Wednesday, June 03, 2009

I visit another letterpress artisan, at Parklife Press in Carrboro, NC

(Cross-posted at my local NC weddings blog.)

Today, as part of my investigation of local letterpress printers, I visited Travis Friedrich of Parklife Press. He had warned me he was expecting delivery of a new printing press, and wouldn't be able to talk much, but I thought that would be very cool. And so it was!

Here he is about half an hour after I arrived. The lady who sold him the machine had wheedled her friend, a real estate agent (who says: "I can't believe it, housing prices in Virginia are so good right now, and we have so many wonderful listings, and mortgages are so low, why aren't people buying?" - my PSA for her...) into driving this gargantuan artifact down to North Carolina in a rental truck.

The old press, which Betsy was selling because there is not enough work to keep it busy in Fairfax Virginia, weights about 4,000 pounds. Travis is installing it in his shop, which is the garage of his home in Carrboro, NC.

I bet he isn't planning to move anytime soon.

Here is one of the machines he owns, I drooled over it.

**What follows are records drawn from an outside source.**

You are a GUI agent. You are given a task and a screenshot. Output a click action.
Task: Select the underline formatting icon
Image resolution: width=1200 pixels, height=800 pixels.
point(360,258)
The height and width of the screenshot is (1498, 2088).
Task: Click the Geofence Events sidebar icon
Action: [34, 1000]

Here's his paper-cutter, manufactured in the 19th century and still going strong.

While I waited and watched the huffing and puffing (it was 92 degrees and just past noon, exactly the right conditions for humping a 4,000 pound machine out of a U-Haul), I discovered a box full of used polyresin plates, and Travis said they were just going back to the factory to be recycled so I could have some. I chose this, for example.

As I explained yesterday, these days very few people are actually setting metal (or wood) letters in quoins backwards and running them through a press. Instead, they design on computer and send the files off to be converted into these polyresin plates.

Travis is a super-nice young man. I hope his business will prosper!

This was my last view of him, an hour after I arrived. I hope he managed to get the thing out of the truck eventually.

Go to his website to see prices and better pictures of his perfect, meticulous work, but in the mean time here are some pictures I took while I was there:



At 5:34 PM, Anonymous Anonymous said...

I was pleased to see one of that young printer's machines was made in my hometown, Cleveland, OH.